Les questions de sécurité, de qualification du prestataire, de loi applicable et de transfert des données sont particulièrement délicates dans le cadre du Cloud computing. Les entreprises souhaitant recourir à ces services ont donc besoin d'une clarification des responsabilités y afférant qui leur est applicable.

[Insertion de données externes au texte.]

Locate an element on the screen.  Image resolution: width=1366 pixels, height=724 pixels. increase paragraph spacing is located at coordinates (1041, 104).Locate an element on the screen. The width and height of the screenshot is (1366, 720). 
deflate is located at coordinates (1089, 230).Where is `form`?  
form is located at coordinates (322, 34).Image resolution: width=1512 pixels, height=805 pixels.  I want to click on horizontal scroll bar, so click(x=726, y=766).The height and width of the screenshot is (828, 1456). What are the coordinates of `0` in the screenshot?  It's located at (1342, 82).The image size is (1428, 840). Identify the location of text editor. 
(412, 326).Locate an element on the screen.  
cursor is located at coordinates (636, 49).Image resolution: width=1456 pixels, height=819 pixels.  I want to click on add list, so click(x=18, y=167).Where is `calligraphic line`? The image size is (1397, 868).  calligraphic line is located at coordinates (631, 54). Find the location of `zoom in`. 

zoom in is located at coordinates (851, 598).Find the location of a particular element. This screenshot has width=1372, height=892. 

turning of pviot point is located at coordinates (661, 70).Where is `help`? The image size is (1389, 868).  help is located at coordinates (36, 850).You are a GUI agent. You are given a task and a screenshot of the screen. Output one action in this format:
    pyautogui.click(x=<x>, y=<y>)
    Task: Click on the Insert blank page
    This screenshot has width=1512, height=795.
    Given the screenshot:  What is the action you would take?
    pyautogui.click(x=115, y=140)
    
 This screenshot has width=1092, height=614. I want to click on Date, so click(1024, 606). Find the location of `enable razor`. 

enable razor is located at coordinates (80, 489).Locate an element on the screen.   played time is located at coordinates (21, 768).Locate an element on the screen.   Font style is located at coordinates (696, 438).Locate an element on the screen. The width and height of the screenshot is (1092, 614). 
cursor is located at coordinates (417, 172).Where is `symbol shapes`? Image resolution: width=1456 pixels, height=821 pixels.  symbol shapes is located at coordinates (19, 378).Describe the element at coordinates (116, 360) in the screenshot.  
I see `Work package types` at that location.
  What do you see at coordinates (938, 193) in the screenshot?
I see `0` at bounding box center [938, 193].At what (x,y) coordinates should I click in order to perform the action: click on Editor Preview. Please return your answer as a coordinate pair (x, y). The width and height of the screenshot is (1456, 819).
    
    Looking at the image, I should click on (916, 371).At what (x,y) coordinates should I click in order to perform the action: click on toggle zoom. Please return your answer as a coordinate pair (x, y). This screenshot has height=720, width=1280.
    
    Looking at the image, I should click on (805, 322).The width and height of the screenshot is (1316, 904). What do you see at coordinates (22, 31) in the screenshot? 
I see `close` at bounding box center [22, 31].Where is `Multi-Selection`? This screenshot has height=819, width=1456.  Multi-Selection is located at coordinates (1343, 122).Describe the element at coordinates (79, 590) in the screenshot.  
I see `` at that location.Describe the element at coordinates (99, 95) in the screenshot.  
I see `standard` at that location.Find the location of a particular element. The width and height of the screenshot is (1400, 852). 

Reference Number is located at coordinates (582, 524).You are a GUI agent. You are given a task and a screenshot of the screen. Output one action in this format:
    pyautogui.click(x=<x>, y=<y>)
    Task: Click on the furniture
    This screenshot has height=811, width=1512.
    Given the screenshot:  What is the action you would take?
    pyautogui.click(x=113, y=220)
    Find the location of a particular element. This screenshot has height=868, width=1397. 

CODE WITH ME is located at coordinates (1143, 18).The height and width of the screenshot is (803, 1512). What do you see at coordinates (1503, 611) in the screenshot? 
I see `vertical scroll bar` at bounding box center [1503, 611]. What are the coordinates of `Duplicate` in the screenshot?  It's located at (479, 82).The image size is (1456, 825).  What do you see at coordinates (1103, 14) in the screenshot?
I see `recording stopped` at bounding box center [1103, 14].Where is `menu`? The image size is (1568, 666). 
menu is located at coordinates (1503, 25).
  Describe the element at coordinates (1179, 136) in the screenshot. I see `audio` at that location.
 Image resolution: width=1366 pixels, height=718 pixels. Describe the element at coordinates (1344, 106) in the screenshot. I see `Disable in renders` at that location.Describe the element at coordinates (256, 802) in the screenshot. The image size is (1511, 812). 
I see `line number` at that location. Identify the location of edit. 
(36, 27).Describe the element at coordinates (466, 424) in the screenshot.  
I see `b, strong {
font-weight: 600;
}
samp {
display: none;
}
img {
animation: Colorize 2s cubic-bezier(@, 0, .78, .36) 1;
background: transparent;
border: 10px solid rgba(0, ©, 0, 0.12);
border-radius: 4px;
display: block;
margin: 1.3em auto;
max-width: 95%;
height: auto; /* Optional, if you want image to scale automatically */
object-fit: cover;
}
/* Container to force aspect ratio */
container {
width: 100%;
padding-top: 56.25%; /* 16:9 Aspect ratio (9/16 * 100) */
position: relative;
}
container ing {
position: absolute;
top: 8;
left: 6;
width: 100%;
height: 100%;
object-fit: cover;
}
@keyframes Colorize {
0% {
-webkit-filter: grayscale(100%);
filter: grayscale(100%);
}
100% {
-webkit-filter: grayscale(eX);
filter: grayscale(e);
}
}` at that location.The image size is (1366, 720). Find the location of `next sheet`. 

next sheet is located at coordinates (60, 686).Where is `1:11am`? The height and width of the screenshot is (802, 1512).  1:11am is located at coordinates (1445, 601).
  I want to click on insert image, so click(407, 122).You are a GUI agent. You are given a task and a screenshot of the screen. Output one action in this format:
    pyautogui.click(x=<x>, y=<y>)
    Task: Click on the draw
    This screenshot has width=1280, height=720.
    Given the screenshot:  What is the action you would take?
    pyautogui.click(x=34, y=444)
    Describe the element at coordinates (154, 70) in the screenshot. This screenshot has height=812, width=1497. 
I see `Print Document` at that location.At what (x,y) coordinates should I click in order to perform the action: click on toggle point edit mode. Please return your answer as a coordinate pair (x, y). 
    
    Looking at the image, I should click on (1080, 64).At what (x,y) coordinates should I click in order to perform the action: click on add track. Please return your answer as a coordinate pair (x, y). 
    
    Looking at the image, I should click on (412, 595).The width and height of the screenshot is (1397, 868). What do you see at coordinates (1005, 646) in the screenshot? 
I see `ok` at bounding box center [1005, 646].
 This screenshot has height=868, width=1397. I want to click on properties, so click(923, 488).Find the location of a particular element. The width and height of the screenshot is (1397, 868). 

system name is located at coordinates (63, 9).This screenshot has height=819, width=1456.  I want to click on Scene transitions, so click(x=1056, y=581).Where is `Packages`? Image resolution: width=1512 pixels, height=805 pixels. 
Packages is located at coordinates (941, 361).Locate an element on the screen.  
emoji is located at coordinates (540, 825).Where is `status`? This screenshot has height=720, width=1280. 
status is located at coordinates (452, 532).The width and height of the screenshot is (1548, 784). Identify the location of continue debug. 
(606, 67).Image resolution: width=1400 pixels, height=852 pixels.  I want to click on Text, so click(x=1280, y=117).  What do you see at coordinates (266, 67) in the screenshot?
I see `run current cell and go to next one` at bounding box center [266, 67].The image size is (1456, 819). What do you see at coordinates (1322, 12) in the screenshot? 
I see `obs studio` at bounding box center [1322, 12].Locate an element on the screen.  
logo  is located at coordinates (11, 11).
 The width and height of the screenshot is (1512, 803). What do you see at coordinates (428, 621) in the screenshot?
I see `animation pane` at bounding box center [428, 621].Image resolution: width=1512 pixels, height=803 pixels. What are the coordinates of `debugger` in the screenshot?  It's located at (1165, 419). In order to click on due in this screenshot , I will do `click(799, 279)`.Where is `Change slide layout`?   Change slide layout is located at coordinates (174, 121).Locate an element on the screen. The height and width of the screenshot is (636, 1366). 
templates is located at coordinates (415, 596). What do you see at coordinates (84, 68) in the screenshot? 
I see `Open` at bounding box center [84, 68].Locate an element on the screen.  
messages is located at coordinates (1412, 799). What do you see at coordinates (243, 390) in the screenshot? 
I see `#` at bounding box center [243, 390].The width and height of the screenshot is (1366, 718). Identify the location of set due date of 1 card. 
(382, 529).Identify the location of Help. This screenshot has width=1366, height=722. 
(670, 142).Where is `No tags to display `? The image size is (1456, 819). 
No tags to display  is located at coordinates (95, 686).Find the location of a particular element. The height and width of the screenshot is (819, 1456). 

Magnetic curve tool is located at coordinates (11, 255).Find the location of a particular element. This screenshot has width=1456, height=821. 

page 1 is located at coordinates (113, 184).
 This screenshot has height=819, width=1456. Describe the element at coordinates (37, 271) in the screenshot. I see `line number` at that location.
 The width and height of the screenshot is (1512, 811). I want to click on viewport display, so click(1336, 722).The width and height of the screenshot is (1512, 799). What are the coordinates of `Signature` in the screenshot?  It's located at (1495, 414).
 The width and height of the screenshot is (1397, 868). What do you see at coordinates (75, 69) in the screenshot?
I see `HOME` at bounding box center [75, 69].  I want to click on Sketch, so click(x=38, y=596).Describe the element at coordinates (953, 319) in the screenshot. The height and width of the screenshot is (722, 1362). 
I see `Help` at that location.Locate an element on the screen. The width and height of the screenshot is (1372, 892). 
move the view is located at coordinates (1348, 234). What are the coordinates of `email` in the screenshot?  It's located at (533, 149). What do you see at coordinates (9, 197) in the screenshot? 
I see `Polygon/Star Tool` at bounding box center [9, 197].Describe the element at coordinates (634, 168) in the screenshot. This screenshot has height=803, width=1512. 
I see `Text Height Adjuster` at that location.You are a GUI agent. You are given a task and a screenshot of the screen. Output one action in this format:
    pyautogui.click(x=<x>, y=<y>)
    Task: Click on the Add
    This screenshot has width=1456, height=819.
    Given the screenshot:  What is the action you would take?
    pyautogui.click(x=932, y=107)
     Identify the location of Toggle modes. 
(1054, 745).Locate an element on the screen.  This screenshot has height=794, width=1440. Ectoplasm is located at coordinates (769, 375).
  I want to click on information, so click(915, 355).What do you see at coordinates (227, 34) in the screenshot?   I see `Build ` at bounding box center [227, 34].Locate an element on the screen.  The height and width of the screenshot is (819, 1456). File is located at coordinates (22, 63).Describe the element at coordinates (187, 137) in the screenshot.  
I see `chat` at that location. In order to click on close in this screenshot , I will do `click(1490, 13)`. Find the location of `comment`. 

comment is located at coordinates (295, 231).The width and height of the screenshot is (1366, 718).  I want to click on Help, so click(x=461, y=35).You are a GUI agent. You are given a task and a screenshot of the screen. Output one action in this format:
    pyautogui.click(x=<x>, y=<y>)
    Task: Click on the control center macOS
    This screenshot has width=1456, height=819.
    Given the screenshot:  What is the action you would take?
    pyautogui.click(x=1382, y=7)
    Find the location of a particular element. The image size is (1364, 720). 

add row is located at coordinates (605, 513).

La standardisation des offres et le recours par les prestataires de Cloud à des contrats d'adhésion pour formaliser leurs relations contractuelles avec leurs clients laissent peu de marge de négociation à ces derniers. De plus, il apparaît que les prestataires fournissent généralement peu d'informations à leurs clients quant aux mesures techniques et organisationnelles mises en oeuvre permettant de garantir la sécurité et la confidentialité des données traitées pour le compte des clients. Cette insuffisance de transparence de la part des prestataires fait défaut aux clients, puisqu'ils ne disposent pas de toutes les informations nécessaires leur permettant de remplir leurs obligations en tant que responsables de traitement.

Sur la base des 49 réponses à sa consultation publique, la CNIL précise aujourd'hui son analyse du cadre juridique du Cloud computing, Elle accompagne les entreprises qui souhaitent avoir recours à des prestations de Cloud et notamment les PME, en leur proposant des recommandations pratiques. Elle met aussi à leur disposition des modèles de clauses contractuelles qui peuvent être insérés dans les contrats de services de Cloud computing.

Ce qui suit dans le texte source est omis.